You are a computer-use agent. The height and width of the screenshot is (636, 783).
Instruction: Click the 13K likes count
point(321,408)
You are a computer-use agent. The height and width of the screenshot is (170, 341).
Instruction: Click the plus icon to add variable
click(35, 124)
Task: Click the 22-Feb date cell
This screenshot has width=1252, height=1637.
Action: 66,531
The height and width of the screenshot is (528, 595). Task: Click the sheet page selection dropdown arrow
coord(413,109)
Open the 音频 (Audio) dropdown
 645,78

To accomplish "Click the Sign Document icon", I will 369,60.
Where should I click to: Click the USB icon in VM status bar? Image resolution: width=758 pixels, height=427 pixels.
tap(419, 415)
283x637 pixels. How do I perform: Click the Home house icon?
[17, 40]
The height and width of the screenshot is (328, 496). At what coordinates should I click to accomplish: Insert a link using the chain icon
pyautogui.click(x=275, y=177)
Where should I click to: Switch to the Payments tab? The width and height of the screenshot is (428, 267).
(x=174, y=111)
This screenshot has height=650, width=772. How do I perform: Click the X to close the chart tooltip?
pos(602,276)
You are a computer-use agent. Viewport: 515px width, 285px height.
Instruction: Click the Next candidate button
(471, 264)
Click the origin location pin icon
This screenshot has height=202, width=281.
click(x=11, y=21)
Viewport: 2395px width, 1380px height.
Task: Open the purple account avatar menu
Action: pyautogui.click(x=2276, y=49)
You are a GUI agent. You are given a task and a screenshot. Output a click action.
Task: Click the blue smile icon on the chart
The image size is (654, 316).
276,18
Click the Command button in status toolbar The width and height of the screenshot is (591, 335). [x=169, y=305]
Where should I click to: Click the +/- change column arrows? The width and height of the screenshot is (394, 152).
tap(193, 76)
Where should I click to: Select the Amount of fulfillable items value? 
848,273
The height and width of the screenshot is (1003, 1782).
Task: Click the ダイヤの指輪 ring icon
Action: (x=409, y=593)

○ ○ ○ ○

__Task to complete__
Transcribe every line of the listing above, character for character.

__Correct output__
You are a computer-use agent. The height and width of the screenshot is (636, 783).
Instruction: Click the 13K likes count
point(321,408)
You are a computer-use agent. The height and width of the screenshot is (170, 341).
Instruction: Click the plus icon to add variable
click(35, 124)
Task: Click the 22-Feb date cell
This screenshot has width=1252, height=1637.
Action: 66,531
The height and width of the screenshot is (528, 595). Task: Click the sheet page selection dropdown arrow
coord(413,109)
Open the 音频 (Audio) dropdown
 645,78

To accomplish "Click the Sign Document icon", I will 369,60.
Where should I click to: Click the USB icon in VM status bar? Image resolution: width=758 pixels, height=427 pixels.
tap(419, 415)
283x637 pixels. How do I perform: Click the Home house icon?
[17, 40]
The height and width of the screenshot is (328, 496). At what coordinates should I click to accomplish: Insert a link using the chain icon
pyautogui.click(x=275, y=177)
Where should I click to: Switch to the Payments tab? The width and height of the screenshot is (428, 267).
(x=174, y=111)
This screenshot has height=650, width=772. How do I perform: Click the X to close the chart tooltip?
pos(602,276)
You are a computer-use agent. Viewport: 515px width, 285px height.
Instruction: Click the Next candidate button
(471, 264)
Click the origin location pin icon
This screenshot has height=202, width=281.
click(x=11, y=21)
Viewport: 2395px width, 1380px height.
Task: Open the purple account avatar menu
Action: pyautogui.click(x=2276, y=49)
You are a GUI agent. You are given a task and a screenshot. Output a click action.
Task: Click the blue smile icon on the chart
The image size is (654, 316).
276,18
Click the Command button in status toolbar The width and height of the screenshot is (591, 335). [x=169, y=305]
Where should I click to: Click the +/- change column arrows? The width and height of the screenshot is (394, 152).
tap(193, 76)
Where should I click to: Select the Amount of fulfillable items value? 
848,273
The height and width of the screenshot is (1003, 1782).
Task: Click the ダイヤの指輪 ring icon
Action: (x=409, y=593)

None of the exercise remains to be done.